Morning at Marana, Control #2

The route is well known by many so I may not describe it in the full detail that others may have done, but it went something like this:

Start in darkness, ride the flats, sunrise and then stop for a snack at Circle K.  More flat roads, some tailwinds, see the “Wolf”  then some rolling climbs. A little downhill brings us to  Tucson, more traffic now, stop at Circle K for some chow.  Crappy Mission Road, start some climbing, warming up now, descend to Green Valley, stop at Mickey D’s for some chow.  More flat road to Sahuarita, start some climbing, Road Runner Market for some eating, the endless climb, rodeo in Sonoita, arrive at the Elgin Club for a loiter.  Susan’s wraps, take a break, gotta go, tail winds are not a downer, dark again at Mustang Corner.  Easy spin to Tombstone, several riders now returning, getting cooler, Circle K checkpoint is the bomb, tatoos and piercings and the prom.  Turn around and head back, calm winds on the climb to Sonoita, getting cold now, finally the Elgin Club.  Change clothes, eat chicken and rice, then sleep……………………  Don’t wake Susan!

Departing from Elgin, Sunday morning

5 am group wake up call, eat breakfast all, sunrise come, continue towards home.  Big rollers then a bigger descent, warming up now, turn left, stop and pee, breakfast burritos at Road Runner Market and Deli!  Easy spin down the hill, with no shoulder, road construction drill, start the climb up Helmet Peak Road, getting hot now, hit the top, take a photo op, start downhill on crappy Mission Road, checkpoint at Diamond Shamrock in Tucson.  Continue on through Old Tucson, the last climb, headwinds now, Picture Rocks and ice cream, take your pull, here’s the Marana control.  It’s still hot, gotta go, headwinds make it slow, Picacho Peak sucks, I hate the Eloy dream, I love ice cream, more crappy road wants to make me scream, just keep spinning and maybe we’ll get there.  I see Walmart, I see Susan, I see beer!!!
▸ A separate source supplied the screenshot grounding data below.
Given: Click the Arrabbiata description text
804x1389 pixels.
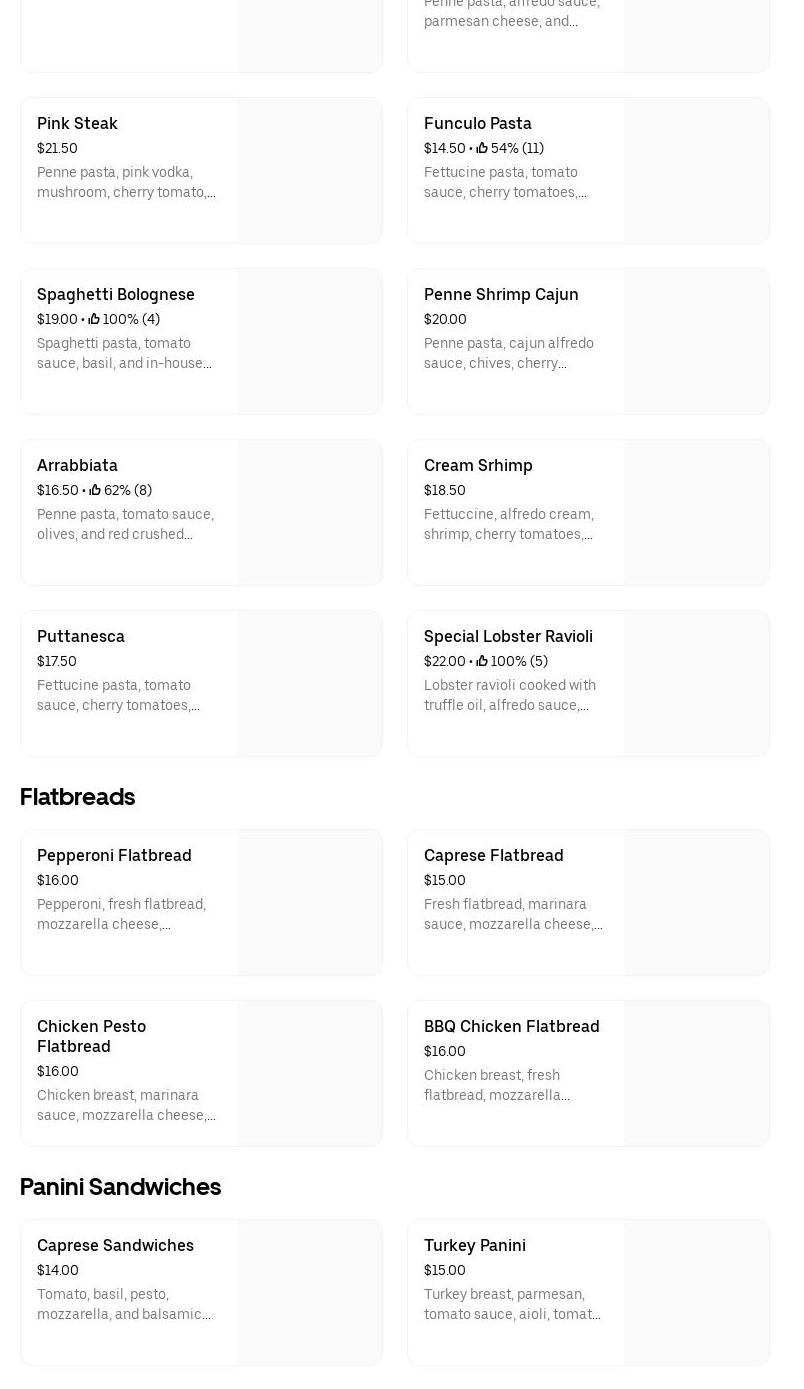Looking at the screenshot, I should [x=125, y=524].
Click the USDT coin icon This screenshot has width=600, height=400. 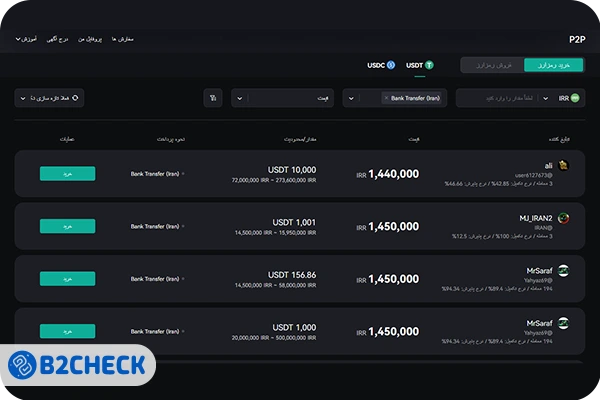(429, 65)
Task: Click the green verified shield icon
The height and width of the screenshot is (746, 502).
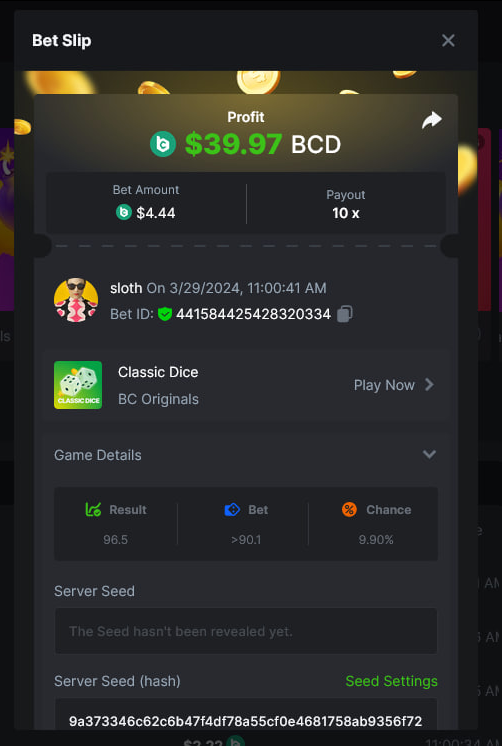Action: 165,314
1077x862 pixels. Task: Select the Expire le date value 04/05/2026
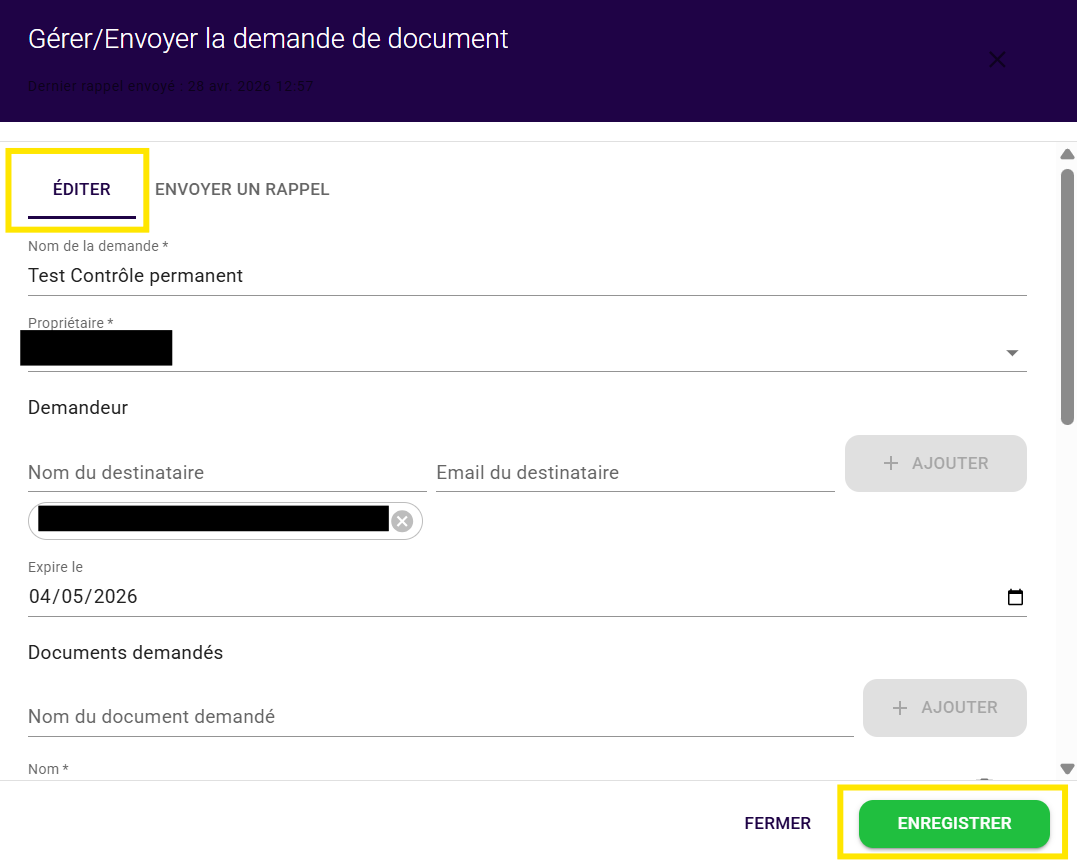[84, 597]
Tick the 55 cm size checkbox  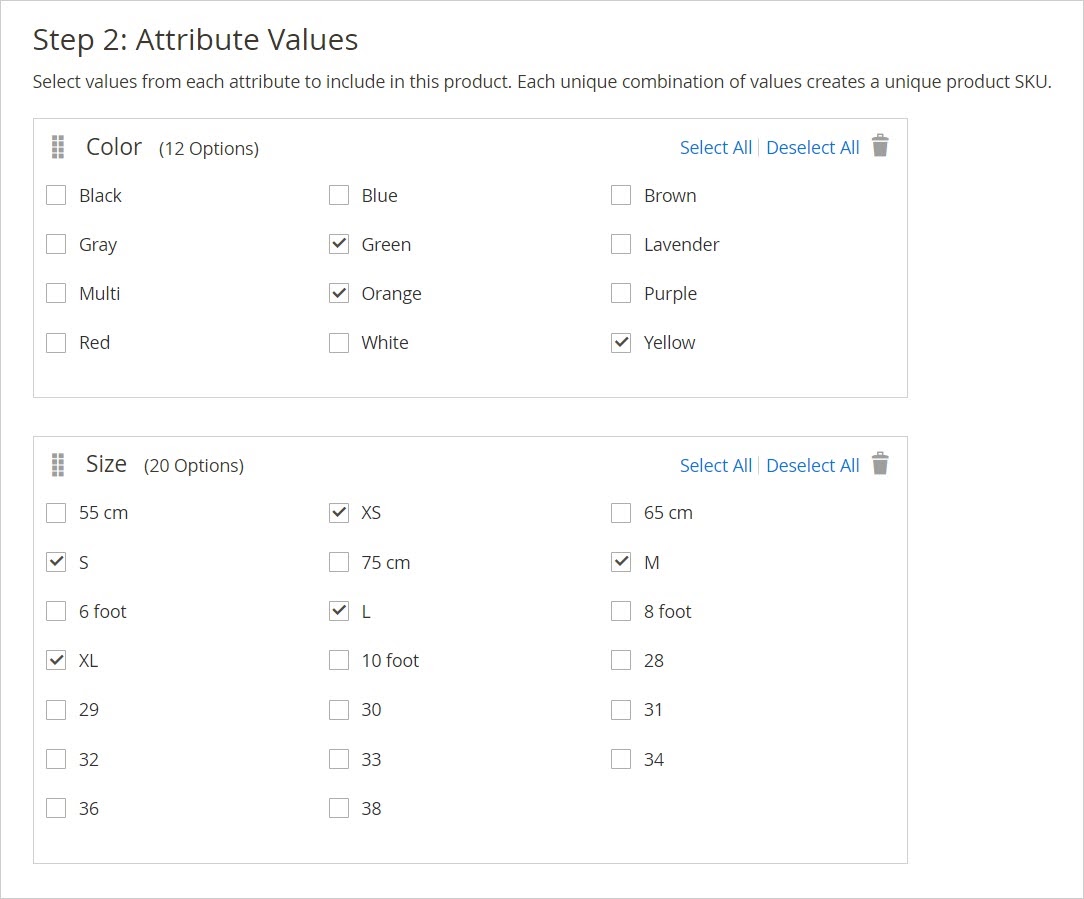pos(57,514)
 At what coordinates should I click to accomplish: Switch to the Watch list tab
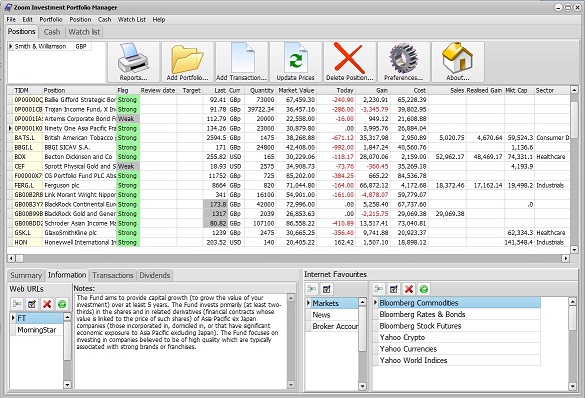tap(84, 32)
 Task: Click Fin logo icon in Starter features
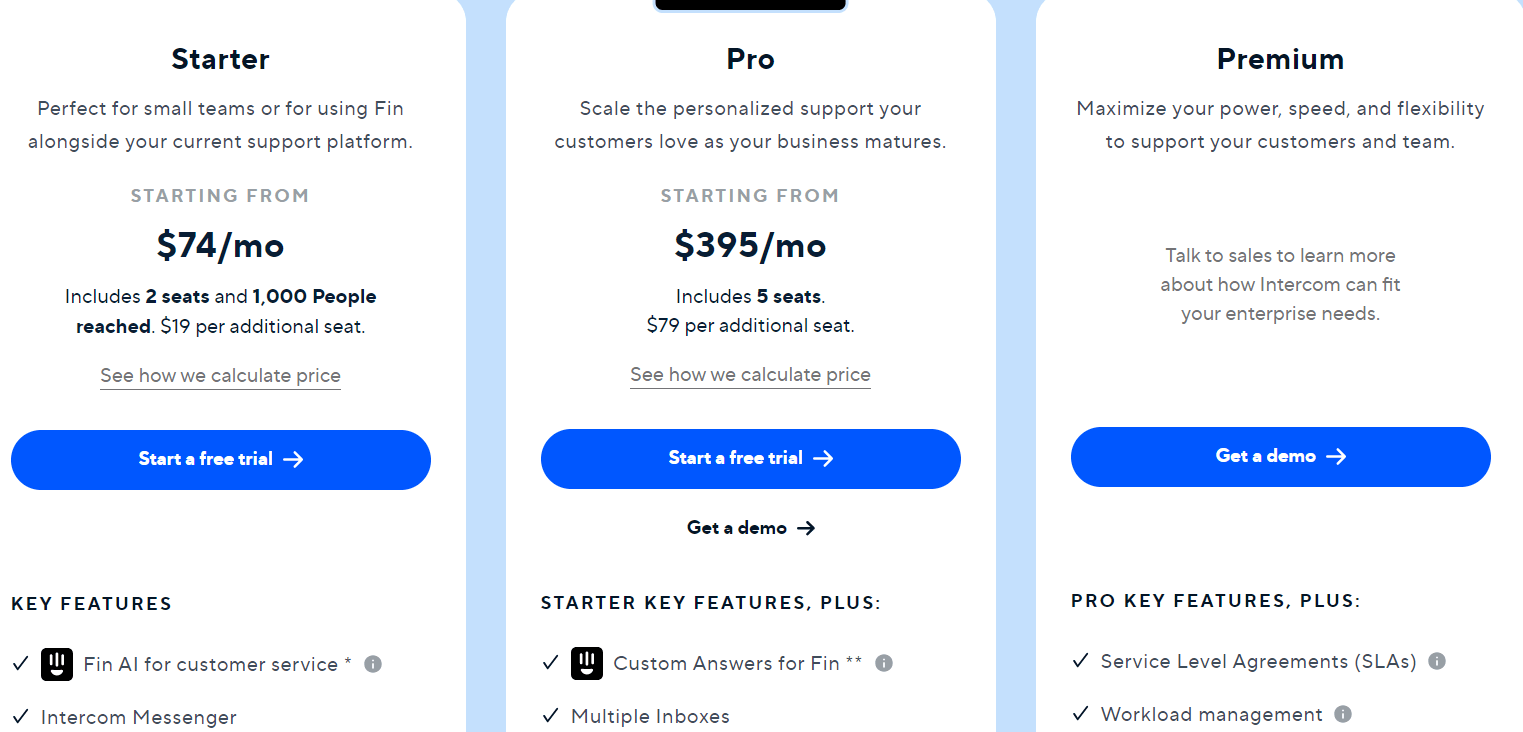57,664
Ghost rider or real man, you decide!

The Wolf:

They say that when you see him it is a good omen.  He has appeared for riders here over many years, and it is said by the Tohono O’ Odam people that he must ride forever in Saguaro National Park.   A guardian spirit that watches over the park.  He appears to us as cyclists because we are cyclists ourselves. I have seen him on many occaisions.

My Wing Man Joe:

Joe is a stronger rider than I am. He often pulls me along on the longer rides. Yet he is less experienced than I in many ways so I am never sure who is actually helping who.  He refuses to leave me so perhaps it evens out.

Lasse:

Sadly, in his quest for the ultra lightness of breveting he has shunned any backup for his equipment.  He can ride like the wind and climb like a mountain goat but he has zero margin for error.  Usually he will win any event he enters, when he does not win he will DNF, usually with great suffering.  Lasse was “winning” all day but when darkness came he had a light failure. He was saved by the Border Patrol and other riders and finished the ride but was DQ’ed for riding lightless. Congratulations on the finish, even if it was not official.

Top of Helmet Peak Road on the way home

My own perspective:

I had a good ride this year, it was a longer overall time than in previous years but a faster average speed than some.  The real difference this year was the full nights sleep that I got in Elgin. I would have to say that it made the ride more enjoyable for me even though I finished later.  So what, I’ve finished this ride in 30 some hours and now in 37 hours.  I enjoyed this one more, does that make me less of a rider?

Apologies to Bruce for using his photo of “The Wolf”. If any complaints I will remove it.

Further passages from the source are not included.